** begin Extracted information **

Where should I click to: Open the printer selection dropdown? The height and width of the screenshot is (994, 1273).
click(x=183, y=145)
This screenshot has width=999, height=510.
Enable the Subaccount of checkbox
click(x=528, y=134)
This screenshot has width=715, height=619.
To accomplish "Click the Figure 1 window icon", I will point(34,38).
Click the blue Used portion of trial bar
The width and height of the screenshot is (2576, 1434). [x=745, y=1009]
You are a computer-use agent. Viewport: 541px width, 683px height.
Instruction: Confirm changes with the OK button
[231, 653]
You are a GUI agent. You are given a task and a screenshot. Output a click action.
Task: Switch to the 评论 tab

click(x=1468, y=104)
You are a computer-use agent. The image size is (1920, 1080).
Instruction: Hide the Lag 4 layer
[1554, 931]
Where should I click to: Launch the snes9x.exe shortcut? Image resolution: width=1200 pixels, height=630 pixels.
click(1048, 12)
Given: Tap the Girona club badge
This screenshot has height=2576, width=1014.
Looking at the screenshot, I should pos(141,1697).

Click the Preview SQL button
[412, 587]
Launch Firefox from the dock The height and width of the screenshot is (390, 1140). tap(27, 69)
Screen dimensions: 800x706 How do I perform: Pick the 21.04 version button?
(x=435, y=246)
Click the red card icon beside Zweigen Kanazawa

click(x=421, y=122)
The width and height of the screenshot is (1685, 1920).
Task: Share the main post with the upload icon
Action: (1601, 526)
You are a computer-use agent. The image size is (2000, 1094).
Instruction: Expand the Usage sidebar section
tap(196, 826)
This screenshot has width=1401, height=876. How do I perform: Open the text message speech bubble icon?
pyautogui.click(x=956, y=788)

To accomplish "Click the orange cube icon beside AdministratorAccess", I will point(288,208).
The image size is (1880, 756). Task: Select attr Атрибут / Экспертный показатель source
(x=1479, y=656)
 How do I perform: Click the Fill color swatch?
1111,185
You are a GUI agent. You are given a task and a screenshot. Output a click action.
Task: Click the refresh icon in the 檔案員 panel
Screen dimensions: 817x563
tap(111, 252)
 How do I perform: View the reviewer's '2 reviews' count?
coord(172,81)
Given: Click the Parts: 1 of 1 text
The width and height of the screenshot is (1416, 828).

** end Extracted information **

[Problem statement]
Can you change every "computer-use agent" in the lines above to "desktop automation agent" and leave everything else as it is?

[Final result]
Where should I click to: Open the printer selection dropdown? The height and width of the screenshot is (994, 1273).
click(x=183, y=145)
This screenshot has width=999, height=510.
Enable the Subaccount of checkbox
click(x=528, y=134)
This screenshot has width=715, height=619.
To accomplish "Click the Figure 1 window icon", I will point(34,38).
Click the blue Used portion of trial bar
The width and height of the screenshot is (2576, 1434). [x=745, y=1009]
You are a desktop automation agent. Viewport: 541px width, 683px height.
Instruction: Confirm changes with the OK button
[231, 653]
You are a GUI agent. You are given a task and a screenshot. Output a click action.
Task: Switch to the 评论 tab

click(x=1468, y=104)
You are a desktop automation agent. The image size is (1920, 1080).
Instruction: Hide the Lag 4 layer
[1554, 931]
Where should I click to: Launch the snes9x.exe shortcut? Image resolution: width=1200 pixels, height=630 pixels.
click(1048, 12)
Given: Tap the Girona club badge
This screenshot has height=2576, width=1014.
Looking at the screenshot, I should pos(141,1697).

Click the Preview SQL button
[412, 587]
Launch Firefox from the dock The height and width of the screenshot is (390, 1140). tap(27, 69)
Screen dimensions: 800x706 How do I perform: Pick the 21.04 version button?
(x=435, y=246)
Click the red card icon beside Zweigen Kanazawa

click(x=421, y=122)
The width and height of the screenshot is (1685, 1920).
Task: Share the main post with the upload icon
Action: (1601, 526)
You are a desktop automation agent. The image size is (2000, 1094).
Instruction: Expand the Usage sidebar section
tap(196, 826)
This screenshot has width=1401, height=876. How do I perform: Open the text message speech bubble icon?
pyautogui.click(x=956, y=788)

To accomplish "Click the orange cube icon beside AdministratorAccess", I will point(288,208).
The image size is (1880, 756). Task: Select attr Атрибут / Экспертный показатель source
(x=1479, y=656)
 How do I perform: Click the Fill color swatch?
1111,185
You are a GUI agent. You are given a task and a screenshot. Output a click action.
Task: Click the refresh icon in the 檔案員 panel
Screen dimensions: 817x563
tap(111, 252)
 How do I perform: View the reviewer's '2 reviews' count?
coord(172,81)
Given: Click the Parts: 1 of 1 text
The width and height of the screenshot is (1416, 828).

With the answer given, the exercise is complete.